[SciPy-Dev] Release blocker?

Christoph Gohlke cgohlke at uci.edu
Sat Feb 19 04:44:09 EST 2011



On 2/19/2011 1:34 AM, Ralf Gommers wrote:
> On Sat, Feb 19, 2011 at 5:09 PM, Christoph Gohlke<cgohlke at uci.edu>  wrote:
>>
>>
>> On 2/19/2011 12:22 AM, Ralf Gommers wrote:
>>> On Thu, Feb 17, 2011 at 8:39 AM, Robert Kern<robert.kern at gmail.com>    wrote:
>>>> On Wed, Feb 16, 2011 at 18:25, Pauli Virtanen<pav at iki.fi>    wrote:
>>>>> On Wed, 16 Feb 2011 17:53:45 -0600, Robert Kern wrote:
>>>>
>>>>>> That said, distutils should already be passing the right flags to mingw
>>>>>> to link against msvcr90.dll unless if we are interfering. Can you show
>>>>>> us the command lines that are being executed on your machine? I believe
>>>>>> that using the environment variable DISTUTILS_DEBUG=1 will cause
>>>>>> setup.py to print them out as it goes along.
>>>>>
>>>>> Build log is here: http://pav.iki.fi/tmp/build.log
>>>>> It's a simple Numpy 1.5.1 + current mingw32 + python.org 3.1 setup.
>>>>>
>>>>> Apparently, what happens is that modules linked with g++ get -lmsvcr90,
>>>>> whereas modules linked with gfortran (due to BLAS, apparently) don't get
>>>>> it.
>>>>
>>>> Ah, that makes sense. numpy.distutils owns the link flags for Fortran
>>>> modules. I think the problem is in fcompiler/gnu.py:get_libraries()
>>>> (both of them). We don't add the right runtime library unless if the
>>>> configured C compiler is 'msvc'. I think we need to add it
>>>> unconditionally.
>>>>
>>> I tried that, https://github.com/rgommers/numpy/tree/mingw-runtime-1.5.x.
>>> Then building scipy against this patched numpy 1.5.1 shows that also
>>> g77 receives '-lmsvcr90'. Build log at http://pastebin.com/Zu4PB4ss.
>>> The tests all pass for me under Wine. I don't have access to a Win7
>>> system though, so can someone who does try the installer in
>>> http://sourceforge.net/projects/scipy/files/scipy/temp/?
>>
>> Just tried it on Windows 7. Qhull.pyd fails to load with "ImportError:
>> DLL load failed". Process Monitor reports it is failing to find/load a
>> file named '<stdin>'. Most unusual.
>>
> No idea.

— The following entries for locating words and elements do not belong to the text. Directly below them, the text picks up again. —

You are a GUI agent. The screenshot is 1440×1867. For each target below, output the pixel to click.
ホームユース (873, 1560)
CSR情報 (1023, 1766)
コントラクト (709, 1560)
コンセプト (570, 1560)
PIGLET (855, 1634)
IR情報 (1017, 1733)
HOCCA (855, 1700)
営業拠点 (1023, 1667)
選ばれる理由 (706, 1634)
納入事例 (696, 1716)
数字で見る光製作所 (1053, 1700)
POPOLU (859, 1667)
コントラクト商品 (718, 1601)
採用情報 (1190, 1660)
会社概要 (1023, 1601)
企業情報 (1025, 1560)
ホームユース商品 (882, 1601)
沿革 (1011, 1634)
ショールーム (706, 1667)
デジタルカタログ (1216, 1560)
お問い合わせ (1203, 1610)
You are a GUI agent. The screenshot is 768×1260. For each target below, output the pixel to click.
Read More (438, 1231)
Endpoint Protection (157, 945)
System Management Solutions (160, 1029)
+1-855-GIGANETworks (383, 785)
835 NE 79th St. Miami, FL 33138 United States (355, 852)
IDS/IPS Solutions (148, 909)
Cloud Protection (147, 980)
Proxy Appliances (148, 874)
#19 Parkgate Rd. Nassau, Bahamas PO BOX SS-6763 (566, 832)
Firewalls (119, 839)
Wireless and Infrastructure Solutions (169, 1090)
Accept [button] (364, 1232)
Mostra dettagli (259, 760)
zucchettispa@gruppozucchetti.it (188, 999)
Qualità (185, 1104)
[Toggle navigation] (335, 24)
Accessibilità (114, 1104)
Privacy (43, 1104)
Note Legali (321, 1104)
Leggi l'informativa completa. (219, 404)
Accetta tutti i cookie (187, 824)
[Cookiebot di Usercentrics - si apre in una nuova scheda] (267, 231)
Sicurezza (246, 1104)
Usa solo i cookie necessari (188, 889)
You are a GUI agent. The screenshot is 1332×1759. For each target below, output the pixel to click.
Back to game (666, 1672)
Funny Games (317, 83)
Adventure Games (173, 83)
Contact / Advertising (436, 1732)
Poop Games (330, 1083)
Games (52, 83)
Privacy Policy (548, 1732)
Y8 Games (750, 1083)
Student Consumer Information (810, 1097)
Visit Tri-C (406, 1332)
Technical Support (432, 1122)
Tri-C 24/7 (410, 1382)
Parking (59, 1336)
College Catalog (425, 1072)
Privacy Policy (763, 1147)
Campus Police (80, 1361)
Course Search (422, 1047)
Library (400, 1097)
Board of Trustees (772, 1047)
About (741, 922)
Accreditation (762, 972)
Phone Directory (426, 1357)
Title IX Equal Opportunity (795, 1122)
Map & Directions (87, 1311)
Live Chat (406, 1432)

Perhaps that's what the comment on line 181 in
> fcompiler/gnu.py was about?
>
>>>
>>> The above doesn't get rid of references to msvcrt.dll though. See
>>> interpnd.txt and qhull.txt (output of Dependency Walker) in
>>> https://sourceforge.net/projects/scipy/files/scipy/temp/. I am also
>>> wondering if this dual runtime is really the issue here - it has
>>> worked fine with this setup for a long time, and the segfault occurs
>>> for recently added code (interpnd). Perhaps getting rid of free/malloc
>>> is enough.
>>
>> The dual runtime is an issue in this case. Scipy.spatial.qhull uses
>> msvcrt to allocate memory and scipy.interpolate.interpnd uses msvcrt90
>> to free it.
>
> Yes, that's clear. But I meant that we just need to resolve this
> memory allocation issue, not the much broader issue of using two
> runtimes at all - this happens in all .pyd files.

I agree.

>But in most cases
> only a few functions like _assert, _isatty, _tempnam are used from
> msvcrt.dll. This is harmless as far as I can tell and probably can't
> be avoided with MinGW.

The remaining dependencies on msvcrt probably come from linking to 
libmoldname.a instead of libmoldname90.a. Pygame went through some 
trouble to remove all msvcrt dependencies 
<http://www.pygame.org/wiki/PreparingMinGW>.

Christoph

>
>> At this point it is probably best to use
>> PyMem_Malloc/PyMem_Free, as Robert Kern suggested.
>
> Agreed.
>
> Ralf
>
>>>
>>> There is also an unclear warning at line 181 of fcompiler/gnu.py
>>> (originally written by Pearu):
>>>       # the following code is not needed (read: breaks) when using MinGW
>>>       # in case want to link F77 compiled code with MSVC
>>> I'm not sure if that just refers to the line "opt.append('gcc')" and
>>> not also to the runtime_lib that you propose to change now.